Top of Records provided

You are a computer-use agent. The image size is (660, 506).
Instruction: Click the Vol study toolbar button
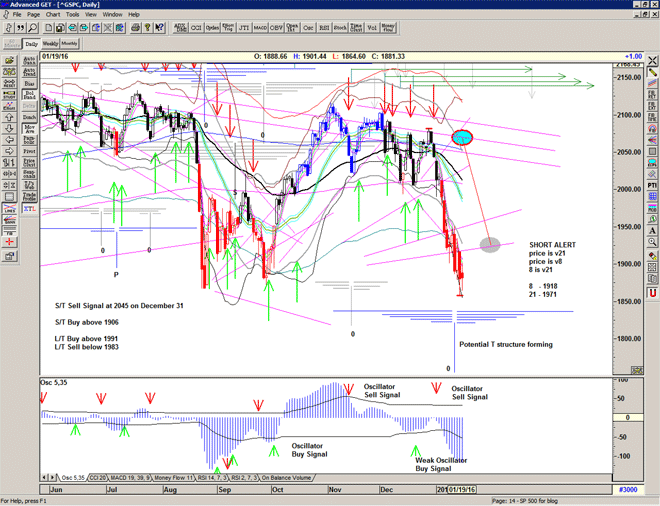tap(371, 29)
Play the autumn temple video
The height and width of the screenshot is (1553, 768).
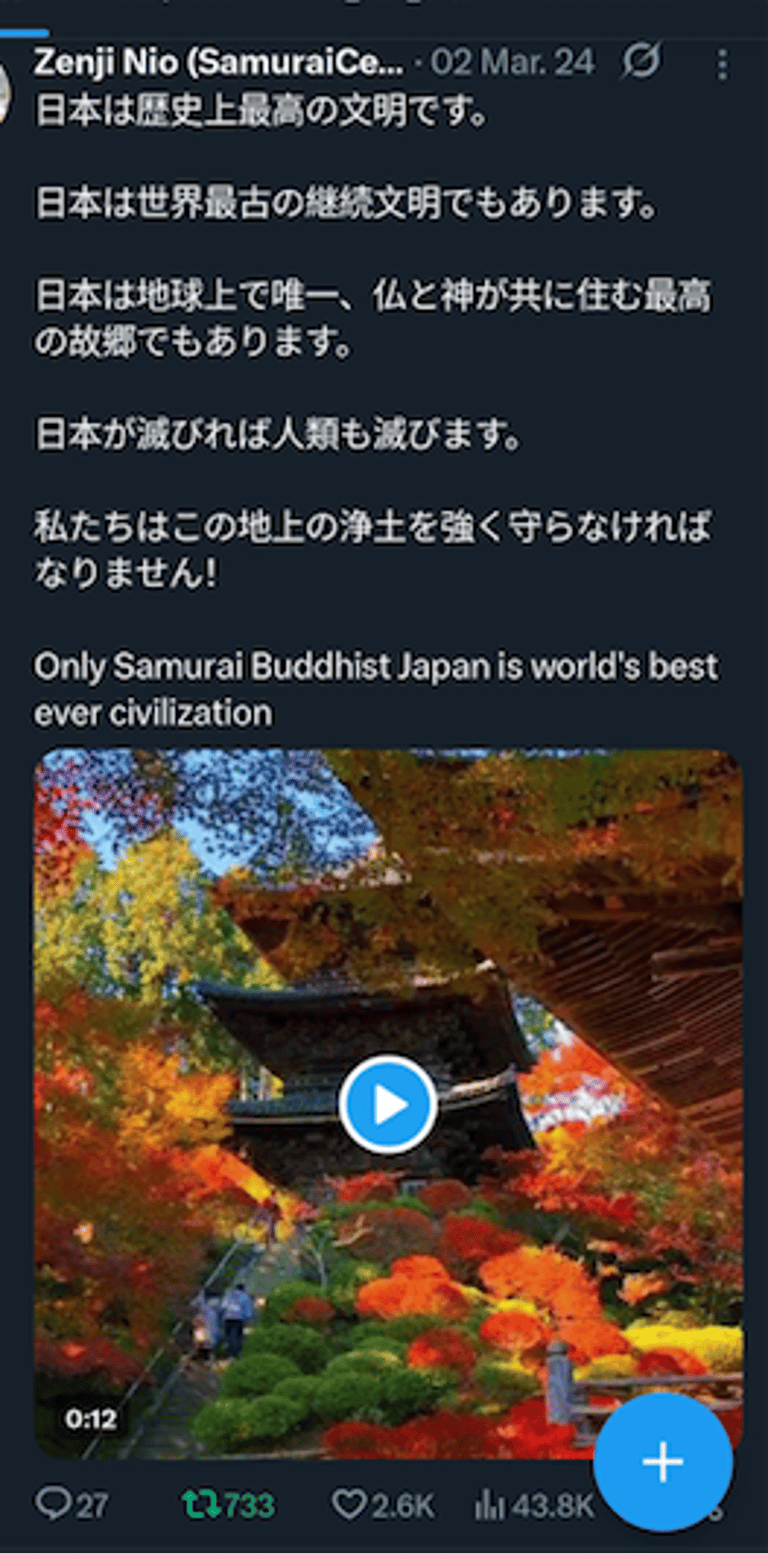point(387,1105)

Bottom of Records provided

• _What you will do_
Repeat the data word for word, minus any pictures.

• _Reply_
You are a computer-use agent. The image size is (660, 506).
Instruction: Click the Vol study toolbar button
tap(371, 29)
Play the autumn temple video
The height and width of the screenshot is (1553, 768).
point(387,1105)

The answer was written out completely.